Deferida extradição de israelense condenado pelo homicídio de um palestino em 2004

Decisão unânime da 1ª Turma do STF seguiu parecer da Procuradoria-Geral da República

Seguindo entendimento da Procuradoria-Geral da República, a 1ª Turma do Supremo Tribunal Federal (STF) acolheu, por unanimidade, o pedido de extradição (Extradição 1406) do cidadão alemão com cidadania israelense Yehoshua Elizur. Ele foi condenado pela Corte Distrital de Tel Aviv pelo homicídio de um palestino, na Cisjordânia, em 2004.

De acordo com o pedido de extradição formulado pelo governo de Israel, em julho de 2004, Elizur matou um palestino que dirigia uma van com outras sete pessoas, usando um fuzil M16.

O ponto principal do debate foi a questão da competência jurisdicional do Estado de Israel para julgar o extraditando. Isso porque o crime foi praticado na área “C” da Cisjordânia, que é objeto do Acordo Provisório assinado entre Israel e a Autoridade Palestina. Os ministros seguiram o voto da relatora do caso, ministra Rosa Weber, pelo deferimento do pedido, por entenderem que a competência é do Estado israelense.

Em parecer enviado ao STF, o procurador-geral da República, Rodrigo Janot, destacou que o crime foi cometido por cidadão comprovadamente israelense à época dos fatos em local sujeito à jurisdição de Israel.
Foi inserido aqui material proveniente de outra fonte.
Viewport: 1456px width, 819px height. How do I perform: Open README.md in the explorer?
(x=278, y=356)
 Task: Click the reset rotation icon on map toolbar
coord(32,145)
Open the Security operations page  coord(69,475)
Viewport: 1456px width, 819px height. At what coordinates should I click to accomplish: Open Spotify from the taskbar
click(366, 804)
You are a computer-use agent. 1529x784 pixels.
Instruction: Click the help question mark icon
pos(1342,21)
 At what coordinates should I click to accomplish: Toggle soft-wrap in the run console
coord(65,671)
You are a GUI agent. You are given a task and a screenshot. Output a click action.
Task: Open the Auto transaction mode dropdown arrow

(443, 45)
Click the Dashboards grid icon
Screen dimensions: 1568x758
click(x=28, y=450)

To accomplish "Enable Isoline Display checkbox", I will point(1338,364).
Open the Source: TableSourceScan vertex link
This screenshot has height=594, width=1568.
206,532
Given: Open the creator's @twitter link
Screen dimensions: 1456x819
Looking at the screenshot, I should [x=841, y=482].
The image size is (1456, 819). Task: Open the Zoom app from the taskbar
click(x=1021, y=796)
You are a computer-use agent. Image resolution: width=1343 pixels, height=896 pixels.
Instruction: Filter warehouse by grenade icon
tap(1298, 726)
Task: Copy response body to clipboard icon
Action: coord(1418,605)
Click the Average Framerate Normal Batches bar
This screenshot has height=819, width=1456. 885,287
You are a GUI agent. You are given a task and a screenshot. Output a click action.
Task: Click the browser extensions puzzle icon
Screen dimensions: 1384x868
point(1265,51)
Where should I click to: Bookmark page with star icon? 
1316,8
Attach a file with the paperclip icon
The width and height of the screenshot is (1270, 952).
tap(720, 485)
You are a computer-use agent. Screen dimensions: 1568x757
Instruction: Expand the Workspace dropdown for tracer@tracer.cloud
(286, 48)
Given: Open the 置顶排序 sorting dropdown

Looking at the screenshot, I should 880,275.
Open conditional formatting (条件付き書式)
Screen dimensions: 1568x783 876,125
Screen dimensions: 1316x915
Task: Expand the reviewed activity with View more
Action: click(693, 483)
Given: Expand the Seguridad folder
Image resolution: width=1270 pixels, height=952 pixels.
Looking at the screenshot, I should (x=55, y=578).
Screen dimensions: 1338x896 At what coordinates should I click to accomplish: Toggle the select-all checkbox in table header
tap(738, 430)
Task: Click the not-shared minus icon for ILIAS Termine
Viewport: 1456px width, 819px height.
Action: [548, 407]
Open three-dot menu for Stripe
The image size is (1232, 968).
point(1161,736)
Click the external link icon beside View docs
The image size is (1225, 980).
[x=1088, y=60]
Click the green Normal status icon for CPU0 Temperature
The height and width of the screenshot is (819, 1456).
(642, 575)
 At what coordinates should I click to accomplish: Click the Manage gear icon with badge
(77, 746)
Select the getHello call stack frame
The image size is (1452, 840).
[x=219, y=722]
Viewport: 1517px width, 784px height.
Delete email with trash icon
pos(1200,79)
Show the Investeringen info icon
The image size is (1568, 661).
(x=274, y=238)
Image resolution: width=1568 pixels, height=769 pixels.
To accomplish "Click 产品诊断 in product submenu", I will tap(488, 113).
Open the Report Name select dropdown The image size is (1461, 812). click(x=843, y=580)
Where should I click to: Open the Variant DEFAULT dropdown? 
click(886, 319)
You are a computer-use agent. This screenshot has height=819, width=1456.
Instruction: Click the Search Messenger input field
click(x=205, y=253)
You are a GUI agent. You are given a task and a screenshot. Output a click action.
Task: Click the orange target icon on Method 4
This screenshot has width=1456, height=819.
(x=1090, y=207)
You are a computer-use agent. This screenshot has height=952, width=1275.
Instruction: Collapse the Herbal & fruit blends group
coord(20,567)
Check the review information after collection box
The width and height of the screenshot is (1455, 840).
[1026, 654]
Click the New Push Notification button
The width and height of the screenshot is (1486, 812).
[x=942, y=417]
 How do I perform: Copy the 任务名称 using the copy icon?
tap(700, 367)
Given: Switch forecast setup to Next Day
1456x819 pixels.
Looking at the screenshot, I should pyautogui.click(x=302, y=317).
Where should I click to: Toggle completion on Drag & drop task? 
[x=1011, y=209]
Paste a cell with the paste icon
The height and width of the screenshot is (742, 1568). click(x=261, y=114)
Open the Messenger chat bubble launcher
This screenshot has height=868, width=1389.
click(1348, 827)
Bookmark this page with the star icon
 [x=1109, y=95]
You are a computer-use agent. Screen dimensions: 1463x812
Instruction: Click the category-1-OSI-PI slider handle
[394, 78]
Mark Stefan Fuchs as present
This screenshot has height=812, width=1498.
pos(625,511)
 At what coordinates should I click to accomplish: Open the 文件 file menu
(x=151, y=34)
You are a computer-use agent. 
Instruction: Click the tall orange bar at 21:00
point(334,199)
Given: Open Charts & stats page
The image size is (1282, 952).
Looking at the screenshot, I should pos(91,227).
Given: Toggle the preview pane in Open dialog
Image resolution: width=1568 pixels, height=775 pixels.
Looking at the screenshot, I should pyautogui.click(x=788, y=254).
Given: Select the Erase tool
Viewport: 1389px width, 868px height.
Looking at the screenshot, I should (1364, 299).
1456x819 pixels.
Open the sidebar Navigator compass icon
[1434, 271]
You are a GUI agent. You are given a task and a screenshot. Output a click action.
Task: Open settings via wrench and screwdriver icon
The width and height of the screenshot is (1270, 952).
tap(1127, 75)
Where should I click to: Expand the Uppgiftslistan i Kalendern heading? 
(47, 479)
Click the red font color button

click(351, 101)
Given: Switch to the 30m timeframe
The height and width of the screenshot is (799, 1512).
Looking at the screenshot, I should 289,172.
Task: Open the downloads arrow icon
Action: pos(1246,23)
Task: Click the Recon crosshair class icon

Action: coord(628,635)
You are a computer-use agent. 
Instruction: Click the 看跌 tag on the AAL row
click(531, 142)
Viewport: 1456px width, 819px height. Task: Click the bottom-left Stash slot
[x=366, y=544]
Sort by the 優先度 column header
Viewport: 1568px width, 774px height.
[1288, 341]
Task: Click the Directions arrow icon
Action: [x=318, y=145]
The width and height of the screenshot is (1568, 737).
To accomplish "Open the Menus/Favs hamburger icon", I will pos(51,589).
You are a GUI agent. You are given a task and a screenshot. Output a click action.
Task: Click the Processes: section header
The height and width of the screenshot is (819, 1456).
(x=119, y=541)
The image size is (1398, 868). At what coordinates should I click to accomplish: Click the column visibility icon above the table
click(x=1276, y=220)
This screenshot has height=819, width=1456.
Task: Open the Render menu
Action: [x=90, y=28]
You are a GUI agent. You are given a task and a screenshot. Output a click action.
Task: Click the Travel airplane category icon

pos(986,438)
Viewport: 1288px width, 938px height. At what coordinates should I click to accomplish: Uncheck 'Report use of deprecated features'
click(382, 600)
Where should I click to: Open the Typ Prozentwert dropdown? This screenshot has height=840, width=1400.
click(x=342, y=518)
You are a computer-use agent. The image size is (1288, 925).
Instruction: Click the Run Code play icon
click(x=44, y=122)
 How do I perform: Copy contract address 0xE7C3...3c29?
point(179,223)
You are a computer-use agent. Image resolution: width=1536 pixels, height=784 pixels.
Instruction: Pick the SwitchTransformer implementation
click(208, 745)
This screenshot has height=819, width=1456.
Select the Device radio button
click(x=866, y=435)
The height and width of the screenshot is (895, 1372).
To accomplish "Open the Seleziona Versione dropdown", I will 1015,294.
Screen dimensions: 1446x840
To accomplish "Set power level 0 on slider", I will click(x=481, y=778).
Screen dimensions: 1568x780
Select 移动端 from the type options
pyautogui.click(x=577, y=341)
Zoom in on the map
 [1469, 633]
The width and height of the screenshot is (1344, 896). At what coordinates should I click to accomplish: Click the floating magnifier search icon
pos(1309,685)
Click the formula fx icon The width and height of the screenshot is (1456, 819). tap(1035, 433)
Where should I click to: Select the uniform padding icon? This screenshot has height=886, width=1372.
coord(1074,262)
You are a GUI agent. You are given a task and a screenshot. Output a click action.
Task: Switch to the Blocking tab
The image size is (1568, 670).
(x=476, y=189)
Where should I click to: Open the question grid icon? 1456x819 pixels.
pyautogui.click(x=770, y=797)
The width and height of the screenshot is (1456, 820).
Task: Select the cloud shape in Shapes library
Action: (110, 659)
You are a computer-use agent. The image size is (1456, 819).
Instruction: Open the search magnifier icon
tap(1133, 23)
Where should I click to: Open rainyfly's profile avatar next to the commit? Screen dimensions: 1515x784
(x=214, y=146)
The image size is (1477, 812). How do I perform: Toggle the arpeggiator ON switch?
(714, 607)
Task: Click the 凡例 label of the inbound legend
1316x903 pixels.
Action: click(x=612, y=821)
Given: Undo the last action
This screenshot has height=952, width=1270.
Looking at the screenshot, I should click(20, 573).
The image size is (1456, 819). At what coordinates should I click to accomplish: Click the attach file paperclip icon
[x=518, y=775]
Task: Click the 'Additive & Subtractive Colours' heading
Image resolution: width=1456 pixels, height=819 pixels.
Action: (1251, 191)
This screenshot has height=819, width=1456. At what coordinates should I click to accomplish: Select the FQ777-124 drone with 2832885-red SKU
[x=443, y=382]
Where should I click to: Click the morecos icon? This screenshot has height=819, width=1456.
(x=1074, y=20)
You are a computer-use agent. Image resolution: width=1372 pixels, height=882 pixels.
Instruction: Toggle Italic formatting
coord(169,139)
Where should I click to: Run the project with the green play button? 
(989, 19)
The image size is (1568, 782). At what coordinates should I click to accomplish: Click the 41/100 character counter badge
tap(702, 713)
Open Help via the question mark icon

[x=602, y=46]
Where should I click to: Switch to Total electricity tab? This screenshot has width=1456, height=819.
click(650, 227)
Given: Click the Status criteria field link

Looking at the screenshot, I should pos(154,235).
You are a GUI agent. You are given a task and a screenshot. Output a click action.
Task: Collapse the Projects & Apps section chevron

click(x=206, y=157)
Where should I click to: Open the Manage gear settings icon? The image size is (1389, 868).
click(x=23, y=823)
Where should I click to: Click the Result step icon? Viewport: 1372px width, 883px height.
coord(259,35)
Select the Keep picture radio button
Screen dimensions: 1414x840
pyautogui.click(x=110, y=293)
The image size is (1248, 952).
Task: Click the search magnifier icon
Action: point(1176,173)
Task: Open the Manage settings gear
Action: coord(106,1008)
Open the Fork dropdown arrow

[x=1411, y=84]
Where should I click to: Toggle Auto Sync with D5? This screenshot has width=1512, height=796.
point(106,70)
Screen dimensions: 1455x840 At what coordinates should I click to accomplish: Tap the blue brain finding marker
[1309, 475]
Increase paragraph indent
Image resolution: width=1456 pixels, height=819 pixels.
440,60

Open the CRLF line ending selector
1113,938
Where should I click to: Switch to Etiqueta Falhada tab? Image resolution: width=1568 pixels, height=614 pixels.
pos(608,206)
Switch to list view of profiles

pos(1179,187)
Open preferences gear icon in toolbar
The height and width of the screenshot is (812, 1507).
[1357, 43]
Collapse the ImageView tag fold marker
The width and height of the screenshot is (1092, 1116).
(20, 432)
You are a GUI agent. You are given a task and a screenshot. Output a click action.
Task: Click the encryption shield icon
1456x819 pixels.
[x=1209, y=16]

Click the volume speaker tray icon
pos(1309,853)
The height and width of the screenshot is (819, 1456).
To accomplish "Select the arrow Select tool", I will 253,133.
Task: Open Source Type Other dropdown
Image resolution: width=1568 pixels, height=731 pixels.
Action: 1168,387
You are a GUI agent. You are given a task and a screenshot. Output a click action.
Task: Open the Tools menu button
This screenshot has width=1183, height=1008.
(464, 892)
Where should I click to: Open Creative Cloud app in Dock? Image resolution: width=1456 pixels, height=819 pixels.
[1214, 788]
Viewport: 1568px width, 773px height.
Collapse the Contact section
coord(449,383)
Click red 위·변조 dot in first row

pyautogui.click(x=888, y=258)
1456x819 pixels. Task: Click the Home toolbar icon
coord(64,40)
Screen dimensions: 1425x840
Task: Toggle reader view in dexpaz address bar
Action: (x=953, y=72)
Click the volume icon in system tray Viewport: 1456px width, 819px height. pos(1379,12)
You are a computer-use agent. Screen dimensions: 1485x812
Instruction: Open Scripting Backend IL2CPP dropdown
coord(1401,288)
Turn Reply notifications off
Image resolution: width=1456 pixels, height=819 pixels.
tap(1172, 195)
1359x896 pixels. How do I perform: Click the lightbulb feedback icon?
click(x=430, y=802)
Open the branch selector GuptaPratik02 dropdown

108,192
De acordo com a manifestação, o Estado de Israel comprovou que detém jurisdição sobre a área “C” da Cisjordânia, quando os atos forem praticados por cidadãos israelenses, conforme o Acordo Provisório entre Israel e Palestina.

“Encontra-se o Estado de Israel investido de jurisdição penal sobre os delitos referidos no pleito extradicional, tanto pela possibilidade de aplicação extraterritorial da lei penal (princípio da nacionalidade ativa), quanto pela incidência do postulado da territorialidade, como decorrência do que se acha contemplado no Anexo IV do Acordo Provisório”, apontou Janot.

O julgamento, que havia sido iniciado em março deste ano, foi concluído na sessão do dia 8 de agosto, com a apresentação do voto-vista do ministro Alexandre de Moraes.